Eat them regularly as a delicious addition to salads, burgers, stir-fries, dips and more.
We often think of them as great choice for a meat-free alternative but also consider them in place of some carbohydrates. Compared to grains, beans provide a similar amount of calories but contain 2 to 4 times the protein, making them a good choice for controlling blood sugar.
The list of benefits goes on…
“Eating one daily serving (3/4 cup) of legumes was shown to reduce LDL, or “bad”, cholesterol levels by 5 percent, according to a new meta-analysis of 26 trials published in the Canadian Medical Association Journal.” Everyday Health
Now that we’ve shared just a few of the health benefits of beans, all we have to do now is give you a scrumptious way to prepare them!

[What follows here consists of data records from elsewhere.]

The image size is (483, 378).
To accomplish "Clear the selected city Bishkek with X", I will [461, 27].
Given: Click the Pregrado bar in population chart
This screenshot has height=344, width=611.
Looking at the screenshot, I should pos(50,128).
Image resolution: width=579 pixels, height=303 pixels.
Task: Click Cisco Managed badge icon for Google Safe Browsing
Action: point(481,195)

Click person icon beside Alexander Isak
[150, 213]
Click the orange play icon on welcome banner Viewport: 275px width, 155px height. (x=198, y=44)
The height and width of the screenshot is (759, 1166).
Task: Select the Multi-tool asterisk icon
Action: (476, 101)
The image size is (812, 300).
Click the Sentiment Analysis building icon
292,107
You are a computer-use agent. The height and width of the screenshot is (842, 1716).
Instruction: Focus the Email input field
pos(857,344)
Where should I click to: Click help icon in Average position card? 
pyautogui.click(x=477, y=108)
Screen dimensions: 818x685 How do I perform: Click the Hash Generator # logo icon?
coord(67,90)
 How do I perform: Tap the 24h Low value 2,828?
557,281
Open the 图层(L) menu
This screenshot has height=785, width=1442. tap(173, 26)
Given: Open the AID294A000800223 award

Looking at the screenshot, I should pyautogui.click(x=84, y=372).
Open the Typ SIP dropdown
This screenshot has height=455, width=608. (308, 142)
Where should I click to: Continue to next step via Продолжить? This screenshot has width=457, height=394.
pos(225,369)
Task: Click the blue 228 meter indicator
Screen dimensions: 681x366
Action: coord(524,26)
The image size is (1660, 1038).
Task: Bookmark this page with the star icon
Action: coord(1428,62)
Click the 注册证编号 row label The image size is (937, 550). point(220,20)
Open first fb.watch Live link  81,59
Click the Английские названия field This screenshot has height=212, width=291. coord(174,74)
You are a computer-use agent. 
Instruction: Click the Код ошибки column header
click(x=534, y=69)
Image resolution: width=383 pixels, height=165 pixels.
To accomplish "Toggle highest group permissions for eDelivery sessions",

- 1 can or equivalent of your favorite dry bean, soaked and cooked
- 2 scallions, chopped finely
- Handful of fresh basil, chopped
- 1 clove garlic, crushed
- 1 cup semi-sundried tomatoes and oil
- 1 heaped dessert spoon of smoked semi-sundried tomato paste
- Extra Virgin Olive oil to drizzle
- Pinch sea salt
Place the prepared beans in a bowl and combine with chopped scallion, basil, garlic, semi-sundried tomatoes with their oil, smoked semi-sundried tomato paste and stir together to coat the beans well.
Grind a pinch of sea salt in a grinder or between your fingers and stir.
If the oil from the semi-sundried tomatoes doesn’t sufficiently coat the mixture, add a few drizzles of extra virgin olive oil.
Serve immediately or, ideally, chill for an hour or more to allow all the flavors to combine.